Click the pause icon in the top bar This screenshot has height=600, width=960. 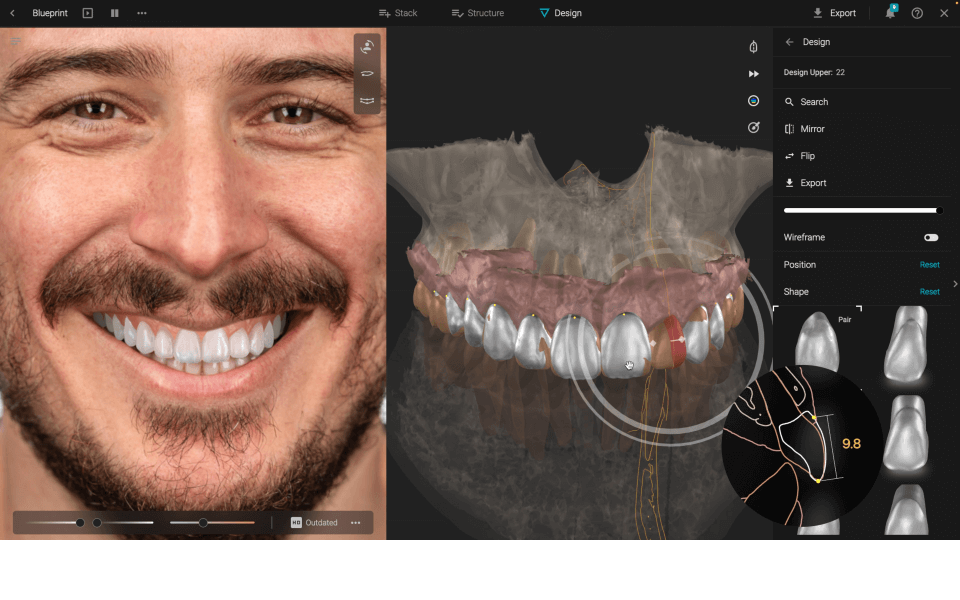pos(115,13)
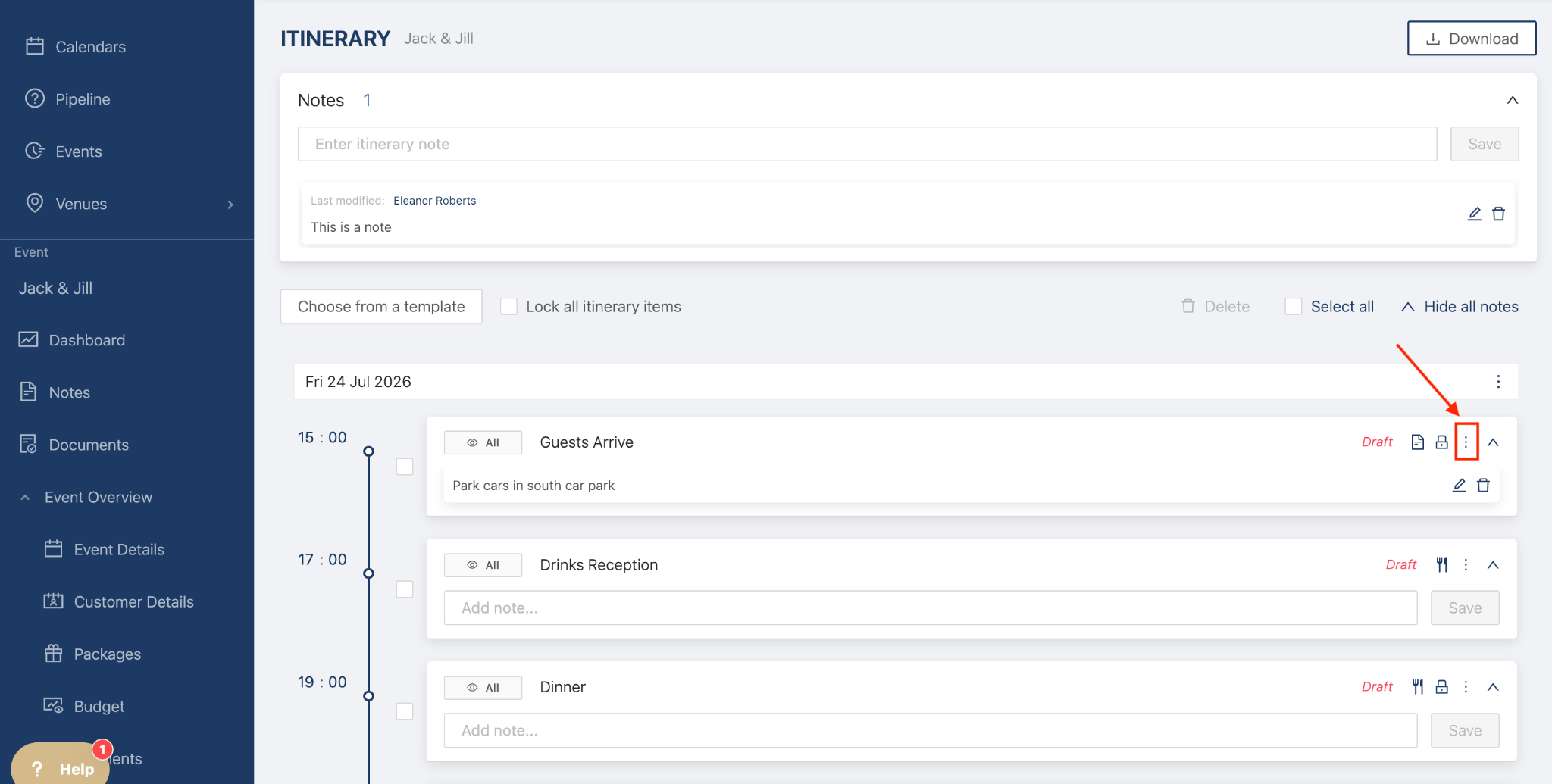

____

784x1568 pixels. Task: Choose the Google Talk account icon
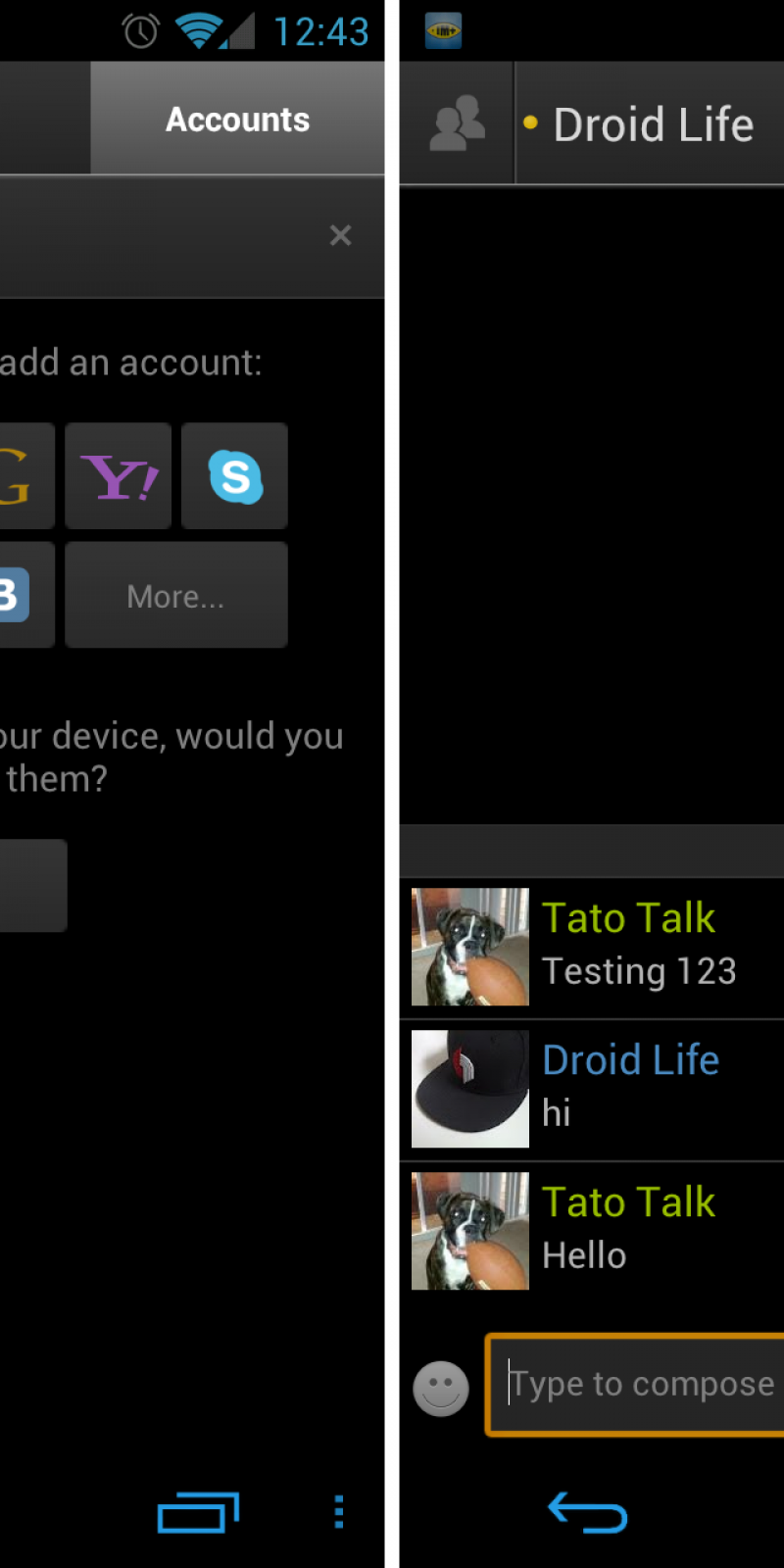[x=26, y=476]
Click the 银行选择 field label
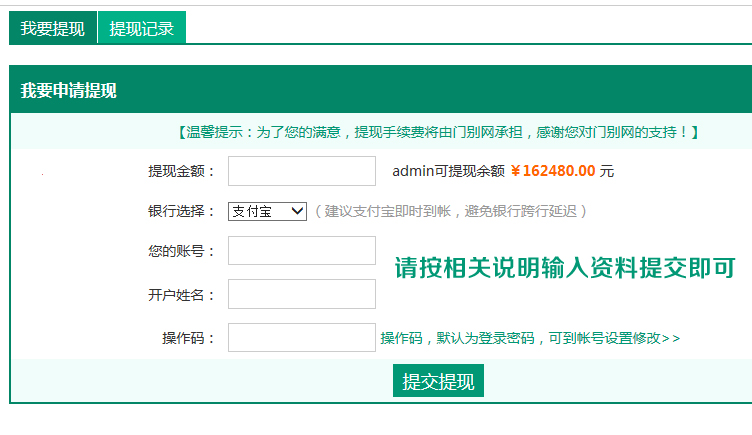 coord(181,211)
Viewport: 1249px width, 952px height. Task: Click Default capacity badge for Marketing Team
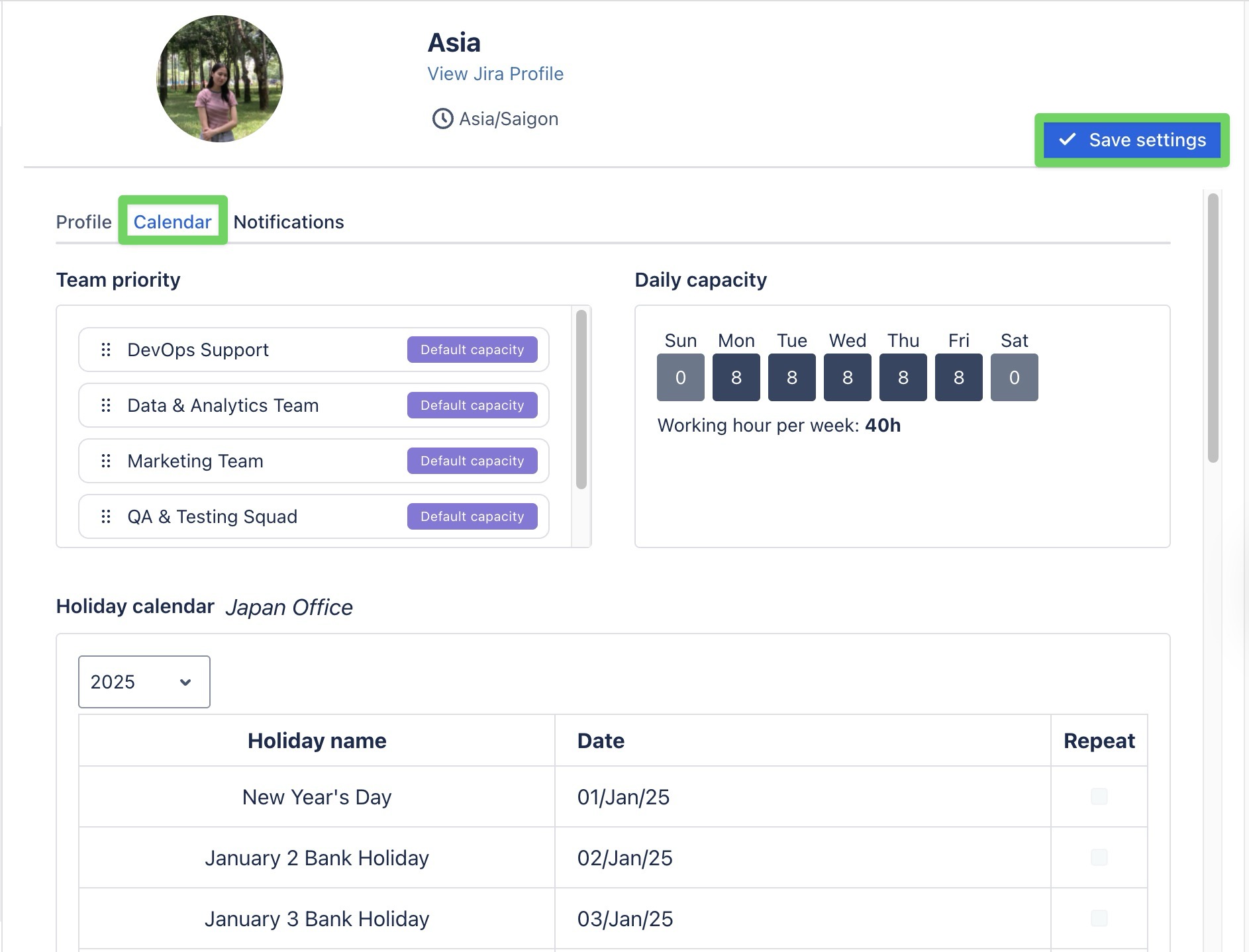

____

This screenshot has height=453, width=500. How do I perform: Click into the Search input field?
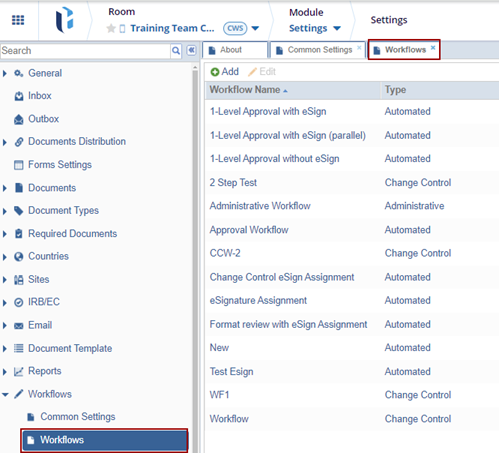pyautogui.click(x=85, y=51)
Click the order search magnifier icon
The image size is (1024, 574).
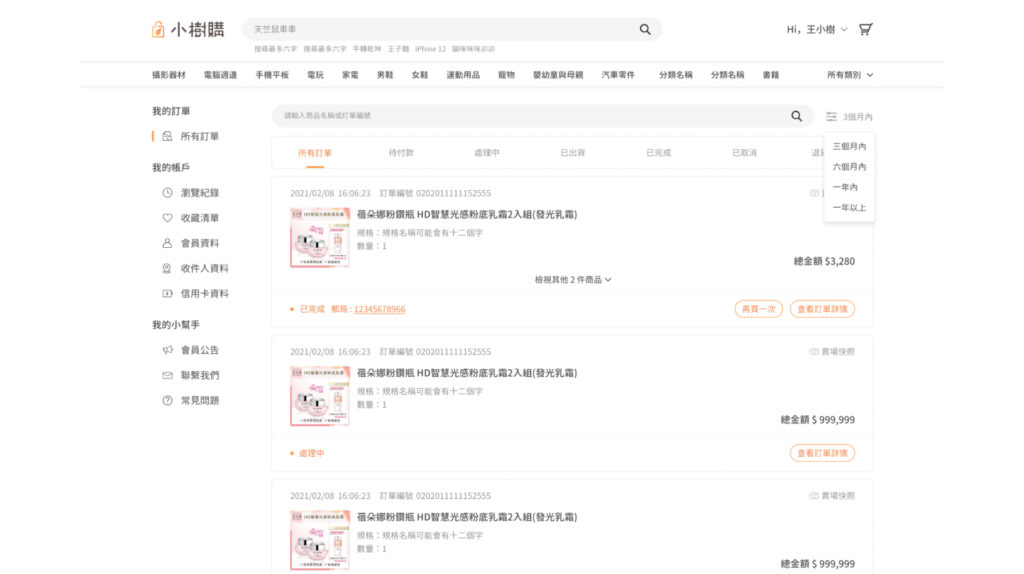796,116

____

§ Task prompt
In the data above, find the line containing "784x1568 pixels. Task: Choose" and the line containing "Viewport: 1249px width, 952px". Copy exactly the stretch from the first through the second, both included, leaving out any picture.

§ Written solution
784x1568 pixels. Task: Choose the Google Talk account icon
[x=26, y=476]
Click the 银行选择 field label
 coord(181,211)
Viewport: 1249px width, 952px height. Task: Click Default capacity badge for Marketing Team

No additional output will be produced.